The success of radiographic interpretation is dependent upon the quality of the
film presented. If the film does not meet the minimum applicable standards for
quality then it should be rejected and reshot. The manufacturer’s interpreter
may, for economic reasons, not be inclined to reject radiographs which do not
meet the minimum quality standards. Therefore any third party viewing the
radiographs should be extremely careful to correctly assess the quality of the
radiographs prior to endorsing the relevant report, otherwise they will be open
to criticism should the film become the subject of any subsequent legal inquiry.
When assessing a film for quality a number of items must be considered. These
are discussed below.
All radiographs must be permanently and uniquely marked with sufficient
information so as to permit their identification with the component radiographed
at a later stage. It is often useful to include such items as the date of test and
heat treatment or repair status of the component in the identification.
Radiographic identification could appear on the radiograph as a radiographic
image but there is usually no reason why it should not be added by any other
suitable means. A written procedure should be in force describing the standard
method to be used for identifying radiographs.
Location markers on a radiograph serve two functions: they permit the
radiograph to be identified with the area of the component radiographed and
they serve to prove that the component has been fully covered by the
technique used. Refer to the sections above on radiographic techniques for
details. Wherever possible location markers should permanently identify the
radiograph with the area radiographed. Items such as pressure vessels are
usually hard stamped with a permanent radiographic datum. A written
procedure should be in force which describes the standard method used for the
placement of location markers.
It is important that the film density is within the specified range since a film
having low film density will also have inferior film contrast. EN ISO 17636-1
requires a minimum film density of 2.0 for Class A radiography and a minimum
of 2.3 for Class B. ASME V article 2 requires a minimum of 1.8 for X-ray and 2
for gamma ray techniques. In most cases (including EN ISO 17636-1 and ASME
V article 2) the minimum figures for film density apply to the area of interest
(the diagnostic area) on the radiograph. In weld radiography, for example, film
density should generally be measured on the weld area between the location
markers (which identify the ends of the diagnostic film length).

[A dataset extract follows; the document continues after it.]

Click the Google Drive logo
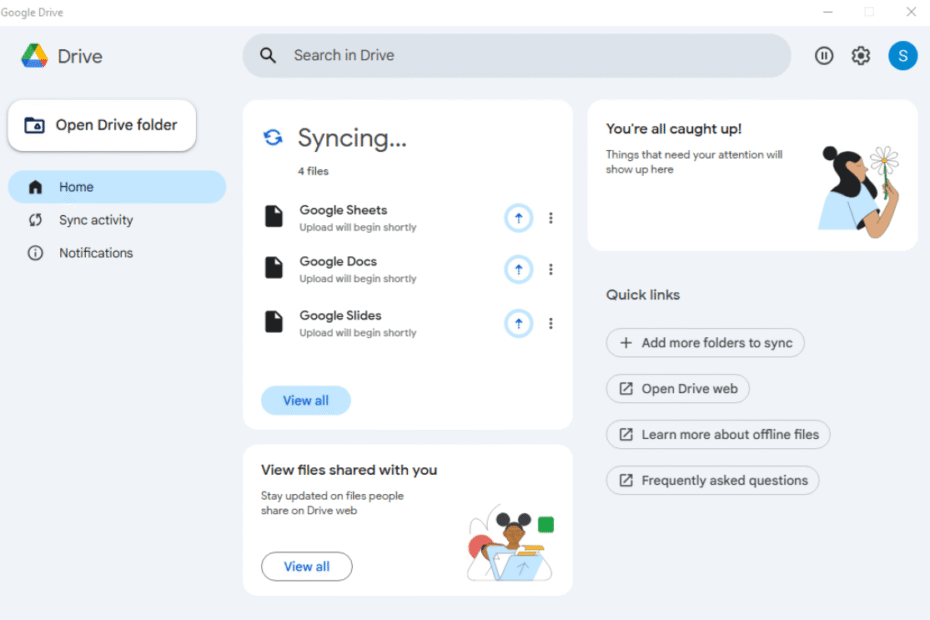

Density is usually assessed by using a measuring device known as a
densitometer. Anyone accepting radiographs which do not meet the applicable
density requirements is open to criticism at a later stage should litigation follow
a component failure.
ASME V article 2 requires that the film density within the area of interest must
not vary by more than minus 15 or plus 30% from the value measured through
the body of the IQI. If necessary additional IQIs can be used in order to satisfy
this requirement for exceptional areas.
Occasionally an upper limit is specified for film density. ASME V article 2, for
example, specifies an upper limit of 4.
Radiographic sensitivity is not directly related to the minimum detectable defect
size. However, a radiograph that meets the applicable code requirement for
radiographic sensitivity is much more likely to provide good defect sensitivity
than a radiograph which fails to meet the code requirements.
The sensitivity of a radiograph depends upon the parameters chosen to produce
that radiograph (see the section on the production of a radiograph). If any of
the relevant parameters are altered the sensitivity will be affected. It is
therefore essential to use IQIs to prove that adequate radiographic quality has
been attained. Except in the case of the panoramic technique, which has been
described above, at least one IQI should generally appear on each radiograph.
Anyone viewing radiographs should be careful to check the radiographic
sensitivity meets the requirements of the applicable code. Anyone who fails to
do is open to criticism should litigation follow a component failure.
Artefacts and other unwanted images.
In film radiography an artefact can be defined as any image resulting from a
cause that is not directly associated with the object that has been radiographed.
Artefacts can be produced by mechanical or chemical damage to the film and by
damaged or dirty intensifying screens. Sometimes radiographic images may be
formed by things such as debris on the inside of a pipe. These images, while
they are strictly speaking not artefacts, can also interfere with the proper
interpretation of the radiograph.
When radiographs are produced on a commercial basis it is not possible for
every film to be free from artefacts. An artefact only becomes significant when
it cannot be identified as such or when it hinders the interpretation of the film.
These two factors are rather subjective but if any doubt exists then the
interpreter should call for a repeat radiograph. A list of possible artefacts is
given in the next section.
Interpretation of radiographic images.
Three types of image may appear on a radiograph, due to:
2 Surface irregularities in the component.
3 Internal discontinuities in the component.
Every image within the diagnostic area of a radiograph must be identified as
one of these three. It is not permissible to reject a component simply because
an image appearing within the diagnostic area cannot be interpreted or because
artefacts which are not within the diagnostic area. The following sections
attempt to give a description of various types of image which may be seen. The
ability to successfully identify all flaws and artefacts on a radiographic images is
a skill which can only be perfected with time and experience.